READING TEXT:
Internal Controls: What Are They and Why Is It Important for Nonprofits to Establish and Maintain Them?
Unfortunately, many nonprofit organizations fall victim to incidences involving internal financial fraud. In fact, between January 2018 and September 2019, employees at 191 nonprofits were found to be skimming money from organizations, amounting to nearly $75,000, according to the 2020 Global Study on Occupational Fraud and Abuse, from the Association of Certified Fraud Examiners (ACFE).
But why is “so much bad” happening to organizations that do so much good? Because, unlike their for-profit counterparts, many nonprofits have few internal fraud prevention resources. In fact, according to the ACFE study, more than one-third of nonprofits said they had no internal controls in place. Unfortunately, when fraud does occur, it robs an organization of much-needed financial resources and can also cause irreparable damage to its reputation with donors. The good news is that a nonprofit can better safeguard itself from this type of fraud by establishing and maintaining proper internal controls.
Internal controls defined
Internal controls are financial management practices used to prevent misuse and misappropriation of assets. They are physical written policies that outline the internal controls and procedures that the organization follows to help prevent fraud and include who is responsible for specific tasks. According to the National Council of Nonprofits, the goal of internal controls is to create business practices that serve as checks and balances on staff (and sometimes board members) and/or outside vendors, in order to reduce the risk of misappropriation of funds/assets.

STORED DATA:
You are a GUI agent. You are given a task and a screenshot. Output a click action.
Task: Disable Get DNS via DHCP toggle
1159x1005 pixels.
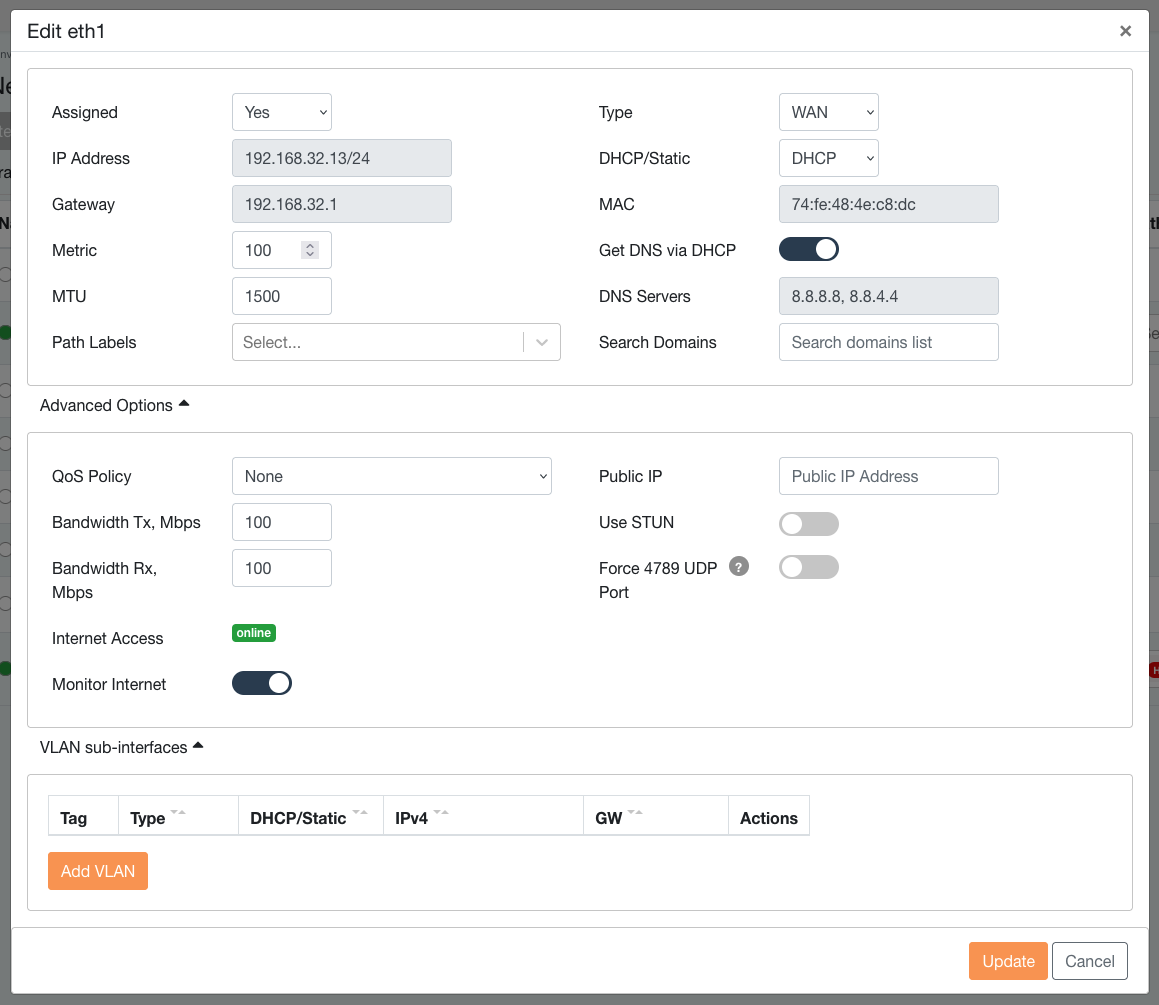(x=808, y=250)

WHAT YOU WILL DO:
1) Copy the internal controls article from the words "Unfortunately, many nonprofit" through "Fraud Examiners (ACFE).", replacing "employees" with "staff members".
2) In the internal controls article, what share of nonprofits in the ACFE study said they had no internal controls in place?

COMPLETED EXERCISE:
1)
Unfortunately, many nonprofit organizations fall victim to incidences involving internal financial fraud. In fact, between January 2018 and September 2019, staff members at 191 nonprofits were found to be skimming money from organizations, amounting to nearly $75,000, according to the 2020 Global Study on Occupational Fraud and Abuse, from the Association of Certified Fraud Examiners (ACFE).

2) More than one-third